Ели довериться Э. Фромму, Просвещение – это лишь этап значительно более масштабного процесса индивидуализации. Если обратиться к М. Веберу, его начала обнаруживаются в Реформации, следствием которой стало возникновение «духа капитализма» и, позже, целого спектра его негативных последствий. Они сказались на «отчаянном» положении человека XX века, оказавшегося во власти порожденных им же институтов цивилизации. Критическая теория общества (Франкфуртская школа) в полной мере разделяла подобные взгляды, но это далеко не все составляющие и процесса индивидуализации, и роли Просвещения в нем.

Из фрагментов работ Т. Адорно и Э. Фромма можно заключить, что в «филогенетическом» плане история как процесс индивидуализации – это процесс совершенствования способности человека мыслить и осознавать себя в качестве уникального существа. В этом контексте следует начать с Античности, в культуре которой свершается несомненный «первый этап» – осознание факта, что природа и результаты целенаправленной деятельности человека – далеко не одно и то же. Данное признание исключительности такого феномена, как человеческое сознание, свершилось лишь косвенно и осталось уравновешенным «первородным» чувством «производности» всего человеческого от общего для всех порядка мироздания. По выражению Т. Адорно, «естественная секулярная религия» бескомпромиссно трактовала эмпирически постигаемый строй бытия как результат самопроизвольной деятельности надындивидуальных, высших инстанций мира, имеющих в глазах субъекта безусловный объективный характер.

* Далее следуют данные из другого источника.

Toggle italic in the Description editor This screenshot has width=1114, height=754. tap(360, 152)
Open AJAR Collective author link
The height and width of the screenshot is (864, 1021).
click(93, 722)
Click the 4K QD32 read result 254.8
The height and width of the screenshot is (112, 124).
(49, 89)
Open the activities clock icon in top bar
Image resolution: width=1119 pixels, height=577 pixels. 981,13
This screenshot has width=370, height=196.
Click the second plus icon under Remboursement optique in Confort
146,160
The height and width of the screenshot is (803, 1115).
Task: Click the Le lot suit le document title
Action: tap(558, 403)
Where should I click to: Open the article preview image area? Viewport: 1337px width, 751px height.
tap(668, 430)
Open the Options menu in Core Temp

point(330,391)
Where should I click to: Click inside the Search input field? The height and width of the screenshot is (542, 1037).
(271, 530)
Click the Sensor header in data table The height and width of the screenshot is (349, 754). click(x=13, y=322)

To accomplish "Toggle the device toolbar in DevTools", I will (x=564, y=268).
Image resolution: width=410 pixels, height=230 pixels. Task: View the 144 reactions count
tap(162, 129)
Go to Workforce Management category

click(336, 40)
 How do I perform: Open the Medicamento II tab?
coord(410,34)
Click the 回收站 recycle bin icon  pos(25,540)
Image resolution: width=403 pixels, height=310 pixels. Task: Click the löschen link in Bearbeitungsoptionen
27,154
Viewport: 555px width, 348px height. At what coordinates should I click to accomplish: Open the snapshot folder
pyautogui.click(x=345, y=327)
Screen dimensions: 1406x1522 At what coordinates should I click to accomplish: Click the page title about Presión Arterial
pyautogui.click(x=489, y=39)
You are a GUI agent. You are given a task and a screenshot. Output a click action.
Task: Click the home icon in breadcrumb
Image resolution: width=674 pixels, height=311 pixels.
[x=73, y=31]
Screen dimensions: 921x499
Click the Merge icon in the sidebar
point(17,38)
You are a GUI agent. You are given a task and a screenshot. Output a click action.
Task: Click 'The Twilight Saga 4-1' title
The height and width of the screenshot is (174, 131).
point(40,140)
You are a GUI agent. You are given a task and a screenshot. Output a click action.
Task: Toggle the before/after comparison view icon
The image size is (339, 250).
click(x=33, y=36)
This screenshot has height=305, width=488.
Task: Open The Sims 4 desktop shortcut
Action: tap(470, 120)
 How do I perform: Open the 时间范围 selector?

Э. Фромм о человеке Античности мыслил схожим образом: «он видит свою вовлеченность в ужасный конфликт – он пленник природы, но, несмотря на это, свободен в своем мышлении, он часть природы и все же, так сказать, ее причуда, он не находится ни здесь, ни там. Это осознание самого себя сделало человека чуждым в мире, обособленным от всех, одиноким и преисполненным страха» [431, с. 84]. Стремление справиться со страхом подсказывало вариант избавления от него за счет создания «систем ориентации и поклонения» [430, с. 428], представляющих собой всеобъемлющие квазиобъективные системы координат, помогающие определить место человека и направление его деятельности.